§ ЦЕЛЬ ЗАДАНИЯ:
Представьте весь список ниже в виде JSON-массива, где каждой его строке соответствует отдельная строка массива, а пустые строки пропущены. Изображения в ответ не включайте.

______________________________

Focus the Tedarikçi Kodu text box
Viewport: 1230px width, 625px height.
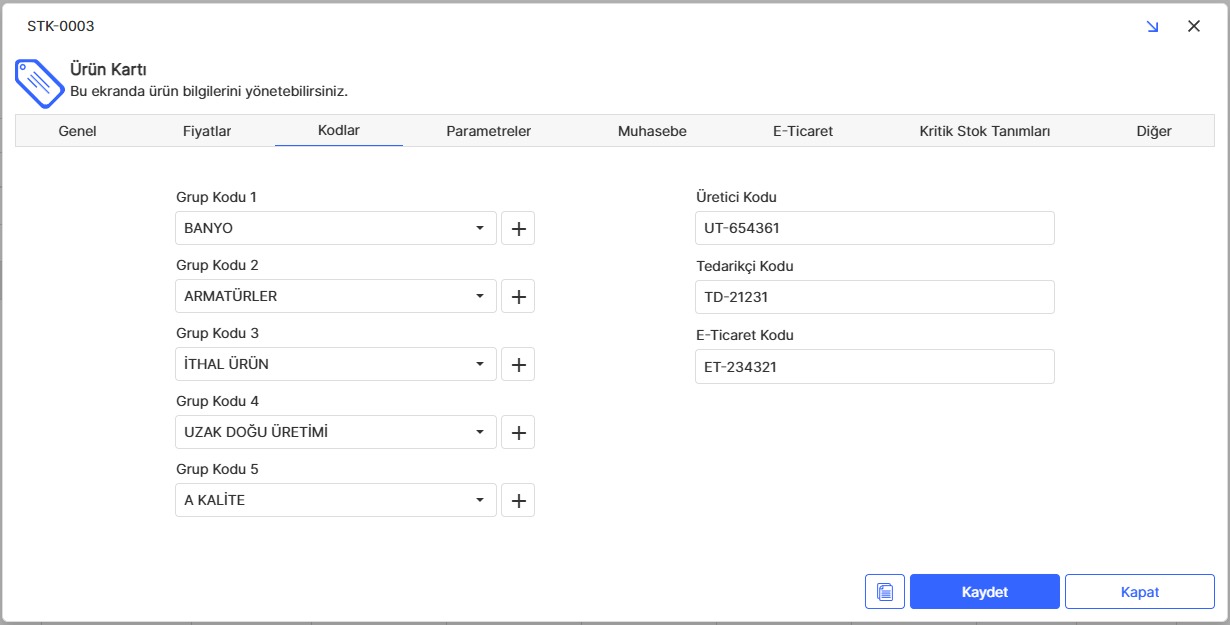pyautogui.click(x=874, y=297)
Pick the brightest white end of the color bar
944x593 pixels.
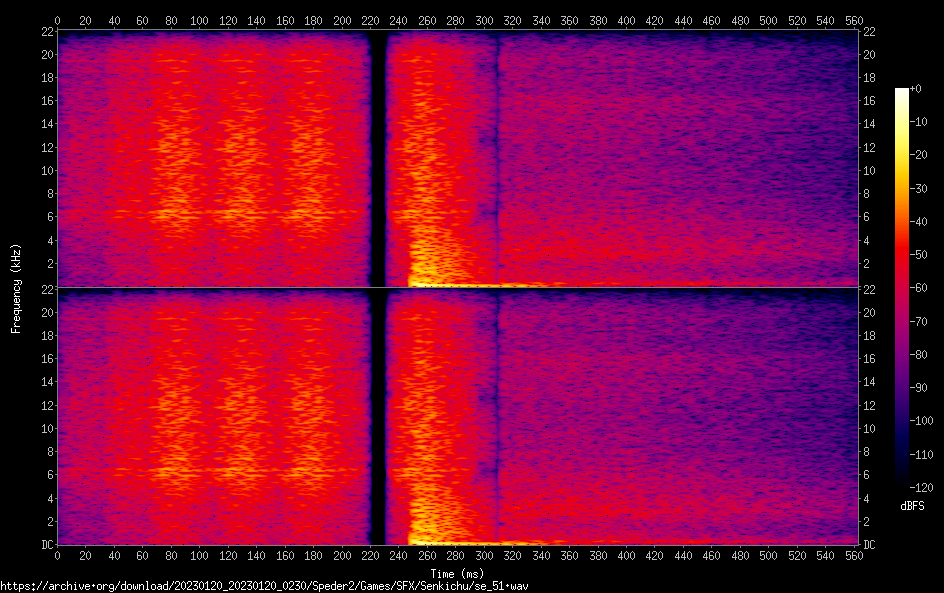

______________________________

§ РЕЗУЛЬТАТ:
[
  "Focus the Tedarikçi Kodu text box",
  "Viewport: 1230px width, 625px height.",
  "pyautogui.click(x=874, y=297)",
  "Pick the brightest white end of the color bar",
  "944x593 pixels."
]